Archive for October, 2009

Confirmed: MEC launching bikes in bigger cities

So, it looks like this will be another arrow in the quiver of those explaining why Toronto is better than Ottawa.

According to the employees I spoke with on Tuesday, MEC has started selling bicycles at it’s locations in downtown Toronto, Vancouver, Montreal, and Longeuil. These are all bigger stores in bigger markets, so have the extra space needed to setup a bike retail area/shop. At this point it sounds like it is still a pilot project, and it doesn’t look like we’ll see them added to the Ottawa store in the near future. At this point, apparently they are not even shipping to the non-pilot markets.

MEC rolls out bikes?

From the comments on a post that is still getting new comments, which is worth highlighting 0n the main page:

I just dropped by the MEC downtown Toronto and… I see the bikes! They have some really nice models, I like what I see. (I’m liking the hub gear ones and they even have fixie.) Based on the prices and the models I saw, they are competing with mid to high-end small bike shops, like the local bikes shops that sell nicer Trek, Devinci, or nicer Norcos.

Anyone else seen them?

I’m planning on stopping at Ottawa’s MEC tonight, so we’ll see if they have anything. I’d previously been given the impression by someone that works at the retail level of MEC that they were a couple of years out. In any case, I tend not to buy the noise about the evils of MEC (MEC as Wal-Mart? Please.), so welcome anything that helps people have better access to good bicycles. When people can buy a better bike, it means that they are more likely to keep using it. That’s good for all of us.

Selective Enforcement

Slate has a good piece up on the nature of traffic laws and cyclists (as a group we tend to break them). It has as good a breakdown as any on the tension between vehicular and facilitator cyclists, which essentially divides into a no paths vs. paths split. I think I like the ultimate conclusion that only enforcing egregious violations of the existing law is probably a good fit. I also like the last paragraph:

As a biker, my wish would be for police to crack down on more dangerous behavior, such as riding at night without a light or tearing the wrong way down a one-way street. Yes, I committed the latter crime just yesterday, and I admit I was in the wrong. If cops started handing out more tickets for one-way infractions, bikers like me would probably clean up their most-outrageous behaviors. Once that happens, maybe all of us—cyclists and car people and activists and cops—could agree to leave the rolling stop alone.
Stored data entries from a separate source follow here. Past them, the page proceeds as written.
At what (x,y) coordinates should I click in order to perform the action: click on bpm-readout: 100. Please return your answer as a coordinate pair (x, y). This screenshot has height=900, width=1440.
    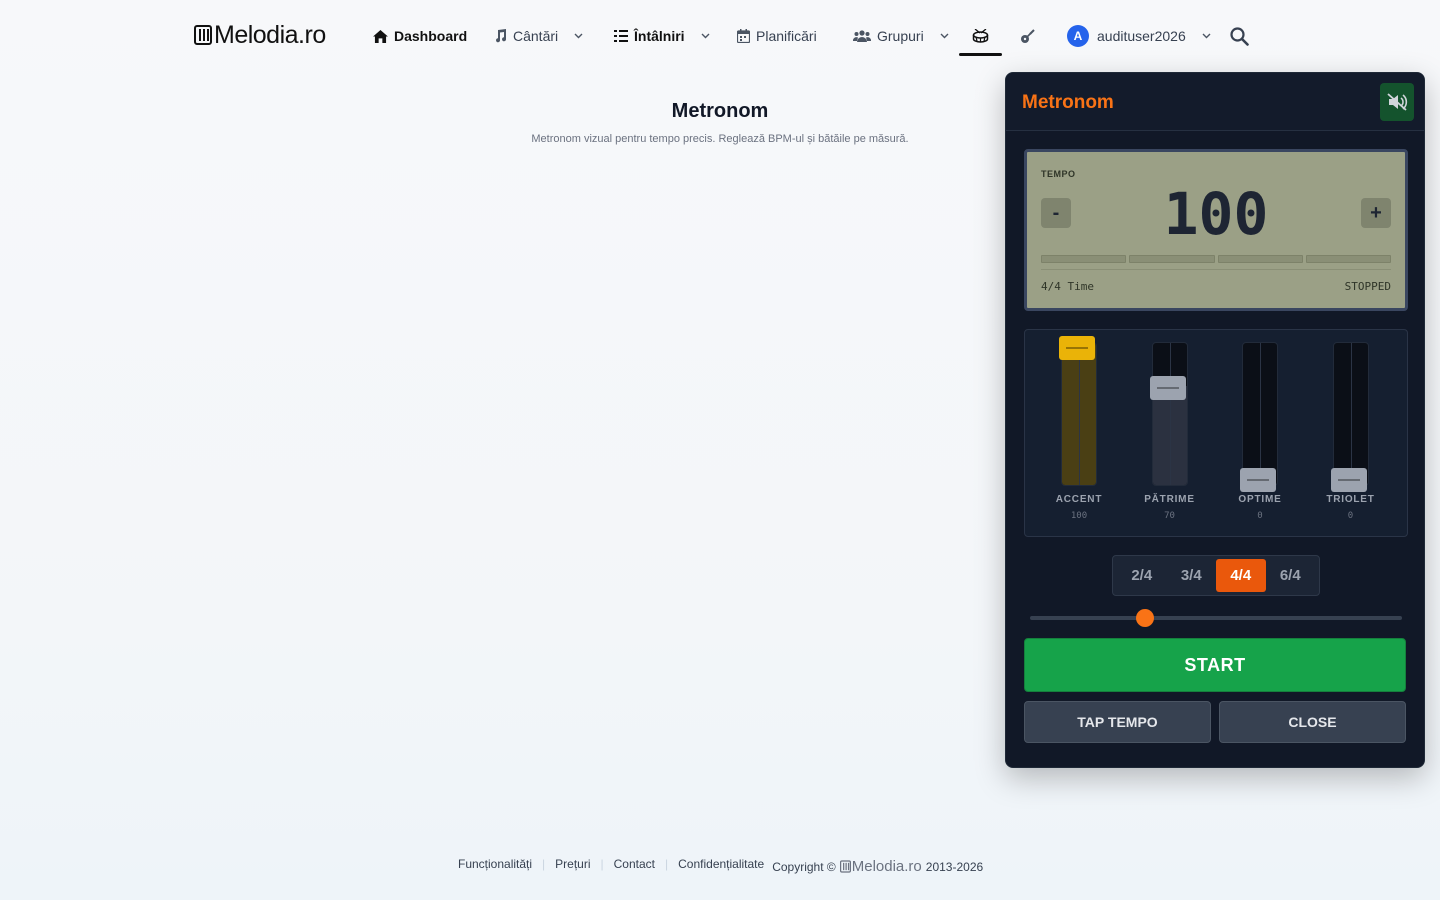
    Looking at the image, I should click on (1216, 214).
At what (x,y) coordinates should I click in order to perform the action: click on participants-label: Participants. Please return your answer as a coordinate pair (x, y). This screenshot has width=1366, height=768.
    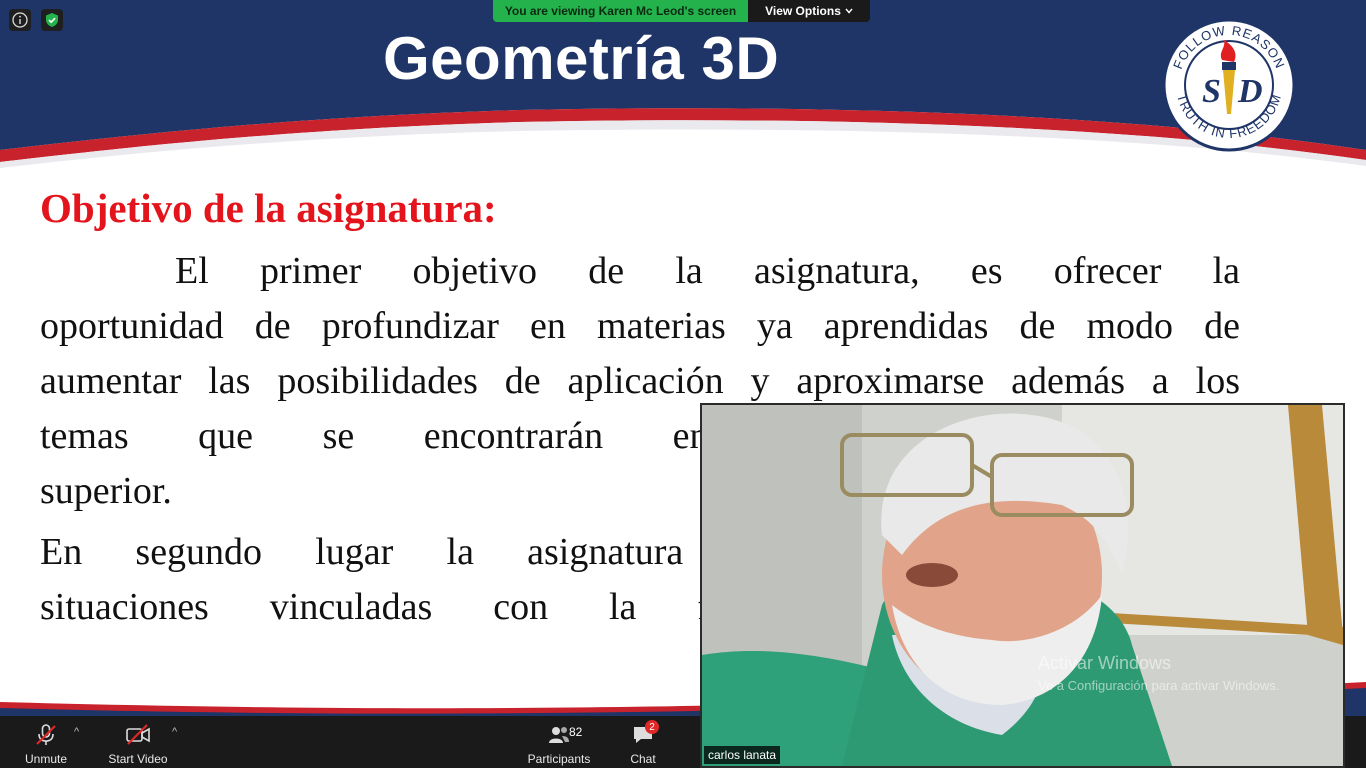
    Looking at the image, I should click on (559, 759).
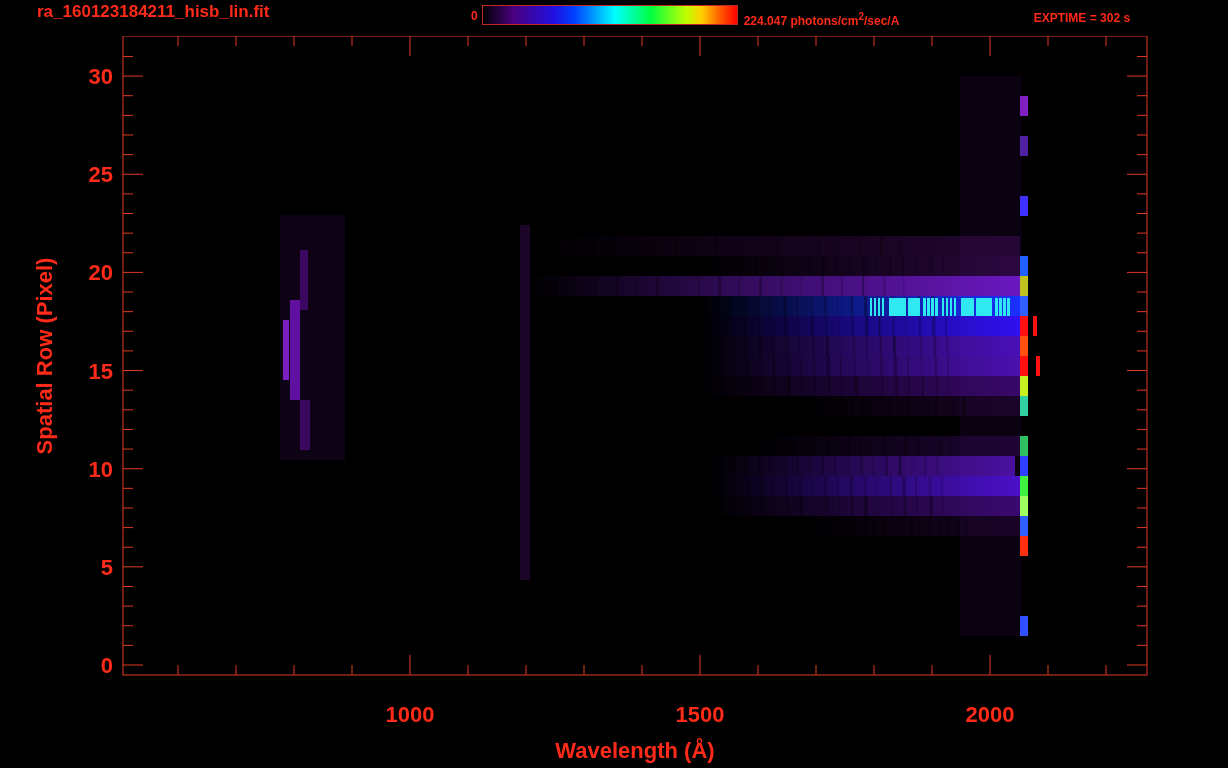 The width and height of the screenshot is (1228, 768). What do you see at coordinates (410, 714) in the screenshot?
I see `x-tick-label: 1000` at bounding box center [410, 714].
MEC’s “controversial” plan to sell bikes

I was catching up on some RSS feeds and discovered that MEC is apparently going to start selling bikes in the near future. This is good news, not so much that I am in need of a new bicycle, but because I think it is a natural fit for MEC, who usually do a really good job at balancing sustainability/ethical concerns with those of price. Decat, which is a french sports chain which seems roughly equivalent to MEC (but I presume is for profit), sells bicycles and you can see them pretty much everywhere.
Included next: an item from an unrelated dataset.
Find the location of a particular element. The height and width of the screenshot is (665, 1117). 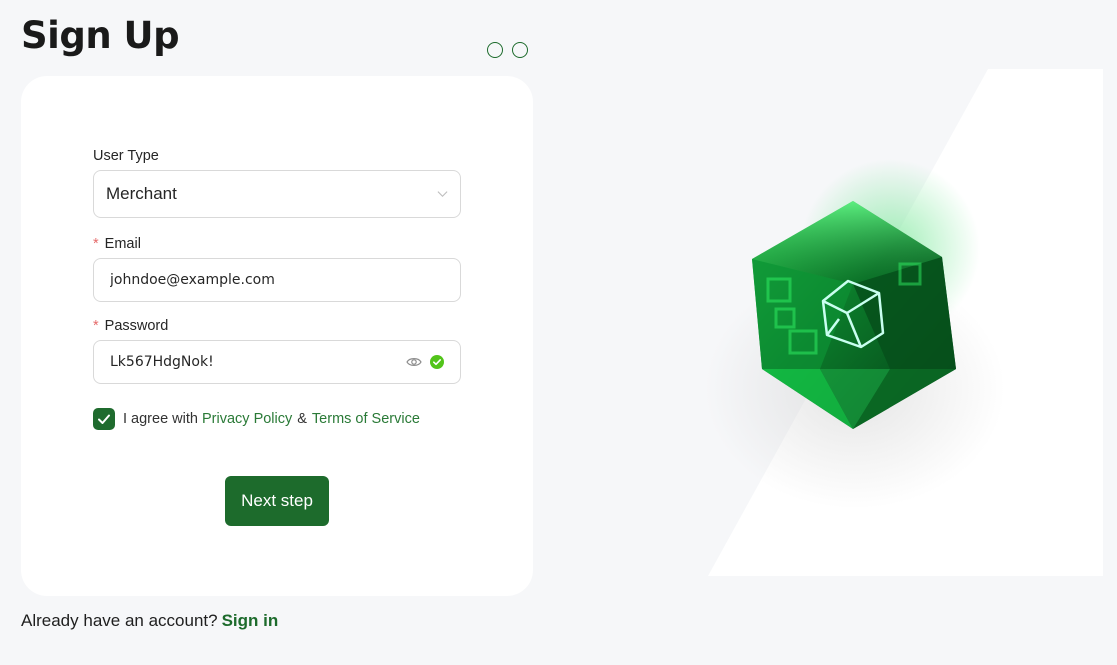

email-input is located at coordinates (277, 280).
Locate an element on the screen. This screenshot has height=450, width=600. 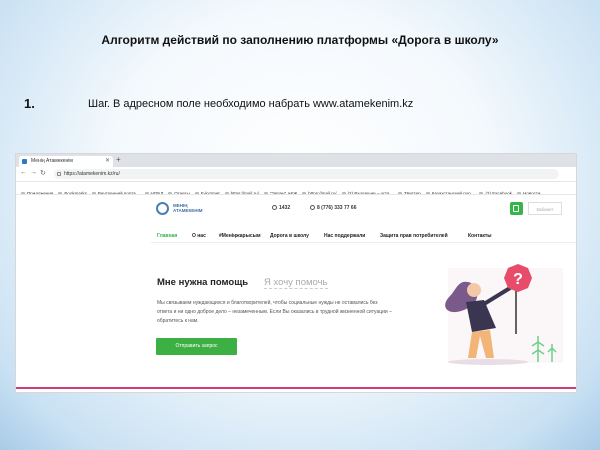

But this paragraph really frustrated me:

MEC is launching bikes stores and a full bike line soon. This is controversial not because of the manner in which the bikes are made but rather in how MEC’s service and pricing model may potentially undercut local dealers.

This speaks to my usual frustration with the Ethical Sourcing blog, which too often seems too nice for its own good. MEC should not apologizing for offering a superior service at a better price, especially if all it proves is that you can do the right thing and still keep prices low.
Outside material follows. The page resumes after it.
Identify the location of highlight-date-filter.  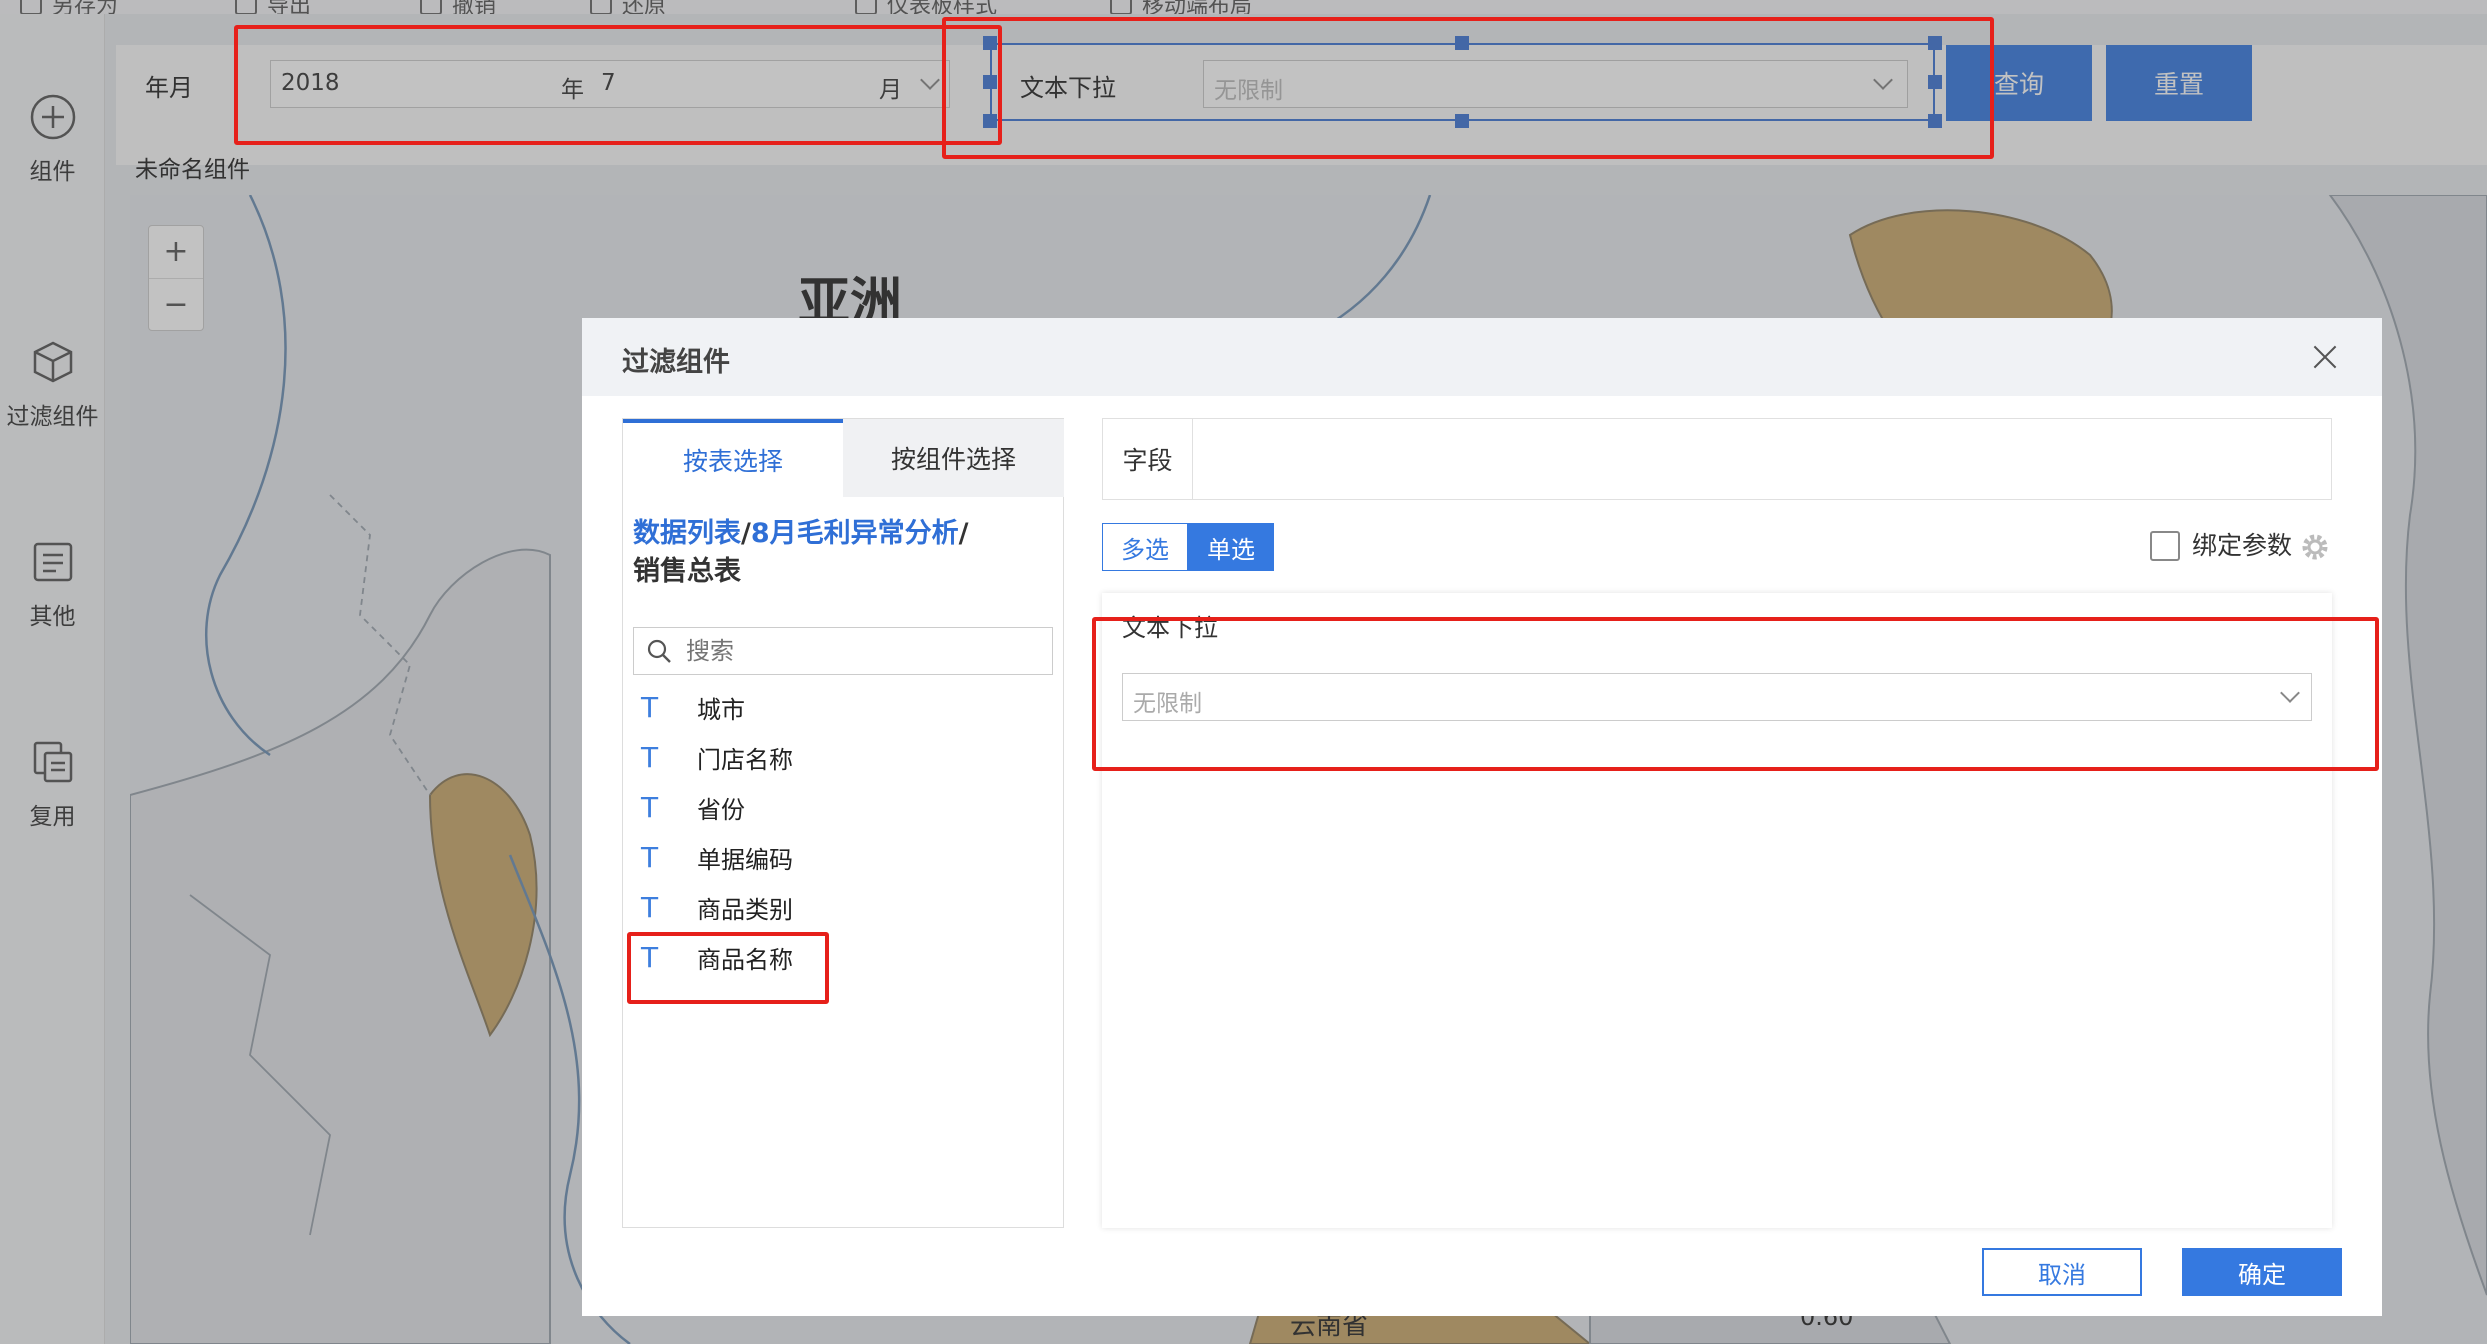
(618, 85).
Besides, while MEC will undoubtedly steal sales in midrange bikes from some smaller stores, I suspect that if people need to buy something more elaborate, they will still go to a traditional bikeshop. Where MEC has the real potential of stealing sales is from the Wal-Mart’s and Canadian Tire’s of the world: places which sell lots of bikes, usually of dismal quality, for not too much money. The challenge for the co-op will be to compete with them, overcoming their advertising and brand advantages, matching or beating the chains on price and beating them in service and product.